** TEXTE DU DOCUMENT **
□ □ □ □ □ □ □

Les pompes sont beaucoup plus efficaces que les chauffages au gaz, mais les modèles standard qui absorbent la chaleur de l'air ont tendance à se givrer, ce qui réduit considérablement leur efficacité.

Yu, qui travaille à l'Université de Glasgow, au Royaume-Uni, a réfléchi au problème pendant des semaines. Il a lu de nombreux articles. Et puis il a eu une idée. La plupart des pompes à chaleur gaspillent une partie de la chaleur qu'elles génèrent. S'il pouvait capturer cette chaleur perdue et la détourner, il a compris que cela pourrait résoudre le problème du dégivrage et améliorer les performances globales des pompes. "J'ai soudain trouvé une solution pour récupérer la chaleur", se souvient-il. "C'était vraiment un moment extraordinaire".

L'idée de Yu est l'une des nombreuses innovations récentes qui visent à rendre la technologie des pompes à chaleur, vieille de 200 ans, encore plus efficace qu'elle ne l'est déjà, ouvrant potentiellement la porte à une adoption beaucoup plus large des pompes à chaleur dans le monde. Selon l'Agence internationale de l'énergie (AIE), les pompes à chaleur ne couvrent à ce jour qu'environ 10 % des besoins en chauffage des locaux dans le monde. Mais en raison de la crise énergétique actuelle et de la pression croissante pour réduire la consommation de combustibles fossiles afin de lutter contre le changement climatique, ces dispositifs sont sans doute plus cruciaux que jamais.

Depuis sa séance de remue-méninges de 2020, Yu et ses collègues ont construit un prototype fonctionnel de pompe à chaleur qui stocke la chaleur résiduelle dans un petit réservoir d'eau. Dans un article publié à l'été 2022, ils décrivent comment leur conception permet à la pompe à chaleur de consommer moins d'énergie. De plus, en réacheminant séparément une partie de cette chaleur résiduelle vers la partie de la pompe à chaleur exposée à l'air froid, le dispositif peut se dégivrer lui-même lorsque cela est nécessaire, sans avoir à interrompre l'alimentation en chaleur de la maison.

L'idée repose sur le principe même du fonctionnement des pompes à chaleur : Si vous pouvez saisir la chaleur, vous pouvez l'utiliser. La particularité des pompes à chaleur réside dans le fait qu'au lieu de se contenter de produire de la chaleur, elles captent également la chaleur de l'environnement et l'introduisent dans votre maison, en la transférant éventuellement vers des radiateurs ou des systèmes de chauffage à air pulsé, par exemple. Cela est possible grâce au réfrigérant qui circule à l'intérieur d'une pompe à chaleur. Lorsque le réfrigérant rencontre de la chaleur - même une quantité infime dans l'air par temps froid - il absorbe ce minimum de chaleur.

Un compresseur porte alors le réfrigérant à une pression plus élevée, ce qui augmente sa température jusqu'au point où il peut chauffer votre maison. Cela fonctionne parce que l'augmentation de la pression rapproche les molécules de réfrigérant, ce qui augmente leur mouvement. Par la suite, le réfrigérant se dilate à nouveau, ce qui le refroidit, et le cycle se répète. Le cycle complet peut également fonctionner en sens inverse, ce qui permet aux pompes à chaleur de fournir du froid lorsqu'il fait chaud en été.

□ □ □ □ □ □ □

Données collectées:

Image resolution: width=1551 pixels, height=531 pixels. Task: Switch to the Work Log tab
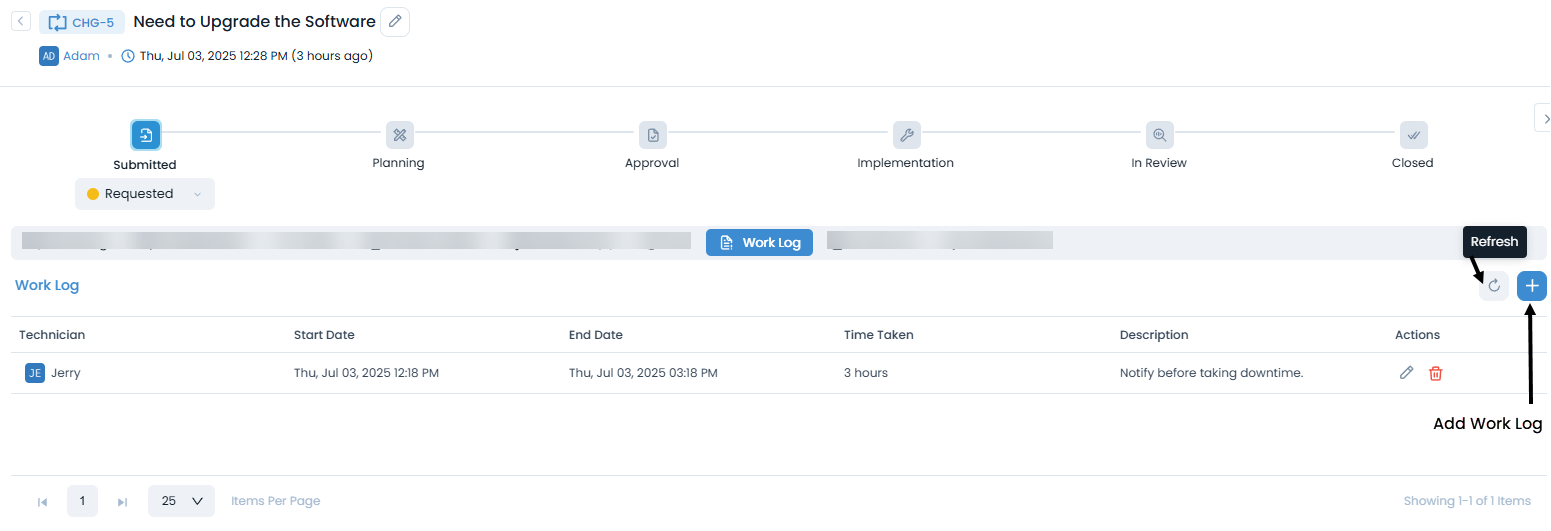[760, 243]
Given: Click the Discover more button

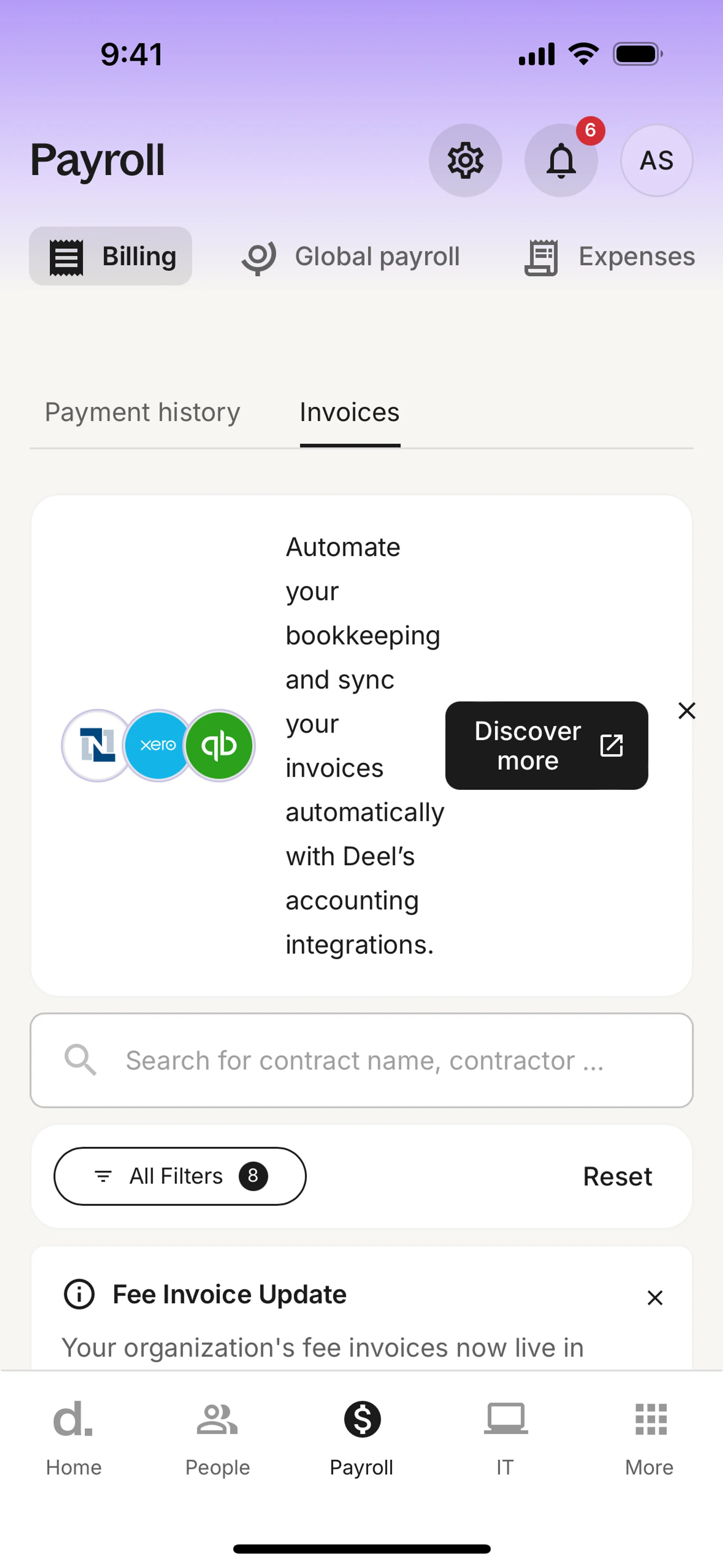Looking at the screenshot, I should click(546, 745).
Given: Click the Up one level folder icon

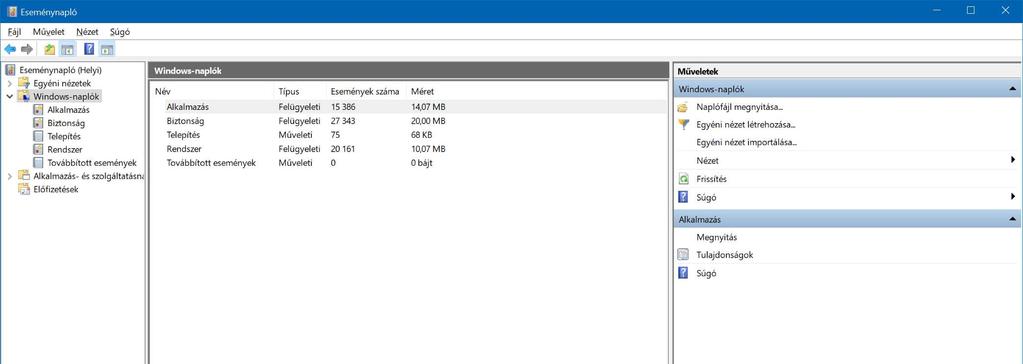Looking at the screenshot, I should [50, 49].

□ □ □ □ □ □ □

** CONSIGNES **
Poursuivez le texte sur les pompes à chaleur en reprenant juste après sa dernière phrase.

** RÉSULTAT OBTENU **
La magie d'une pompe à chaleur est qu'elle peut déplacer plusieurs kilowattheures de chaleur pour chaque kWh d'électricité qu'elle utilise. L'efficacité des pompes à chaleur est généralement mesurée en fonction de leur coefficient de performance (COP). Un COP de 3, par exemple, signifie que 1 kWh de jus produit 3 kWh de chaleur, soit une efficacité de 300 %. Le COP que vous obtenez de votre appareil peut varier en fonction de la météo et d'autres facteurs.

Il s'agit d'un concept puissant, mais aussi d'un concept ancien. En 1852, le mathématicien, physicien et ingénieur britannique Lord Kelvin a proposé d'utiliser des systèmes de pompe à chaleur pour le chauffage des locaux. La première pompe à chaleur a été conçue et construite quelques années plus tard et utilisée industriellement pour chauffer de la saumure afin d'en extraire le sel. Dans les années 1950, les membres du Parlement britannique ont discuté des pompes à chaleur lorsque les stocks de charbon étaient en baisse. Et dans les années qui ont suivi la crise pétrolière de 1973-74, les pompes à chaleur ont été présentées comme une alternative aux combustibles fossiles pour le chauffage. "L'espoir repose sur la future pompe à chaleur", écrivait un commentateur dans l'Annual Review of Energy de 1977.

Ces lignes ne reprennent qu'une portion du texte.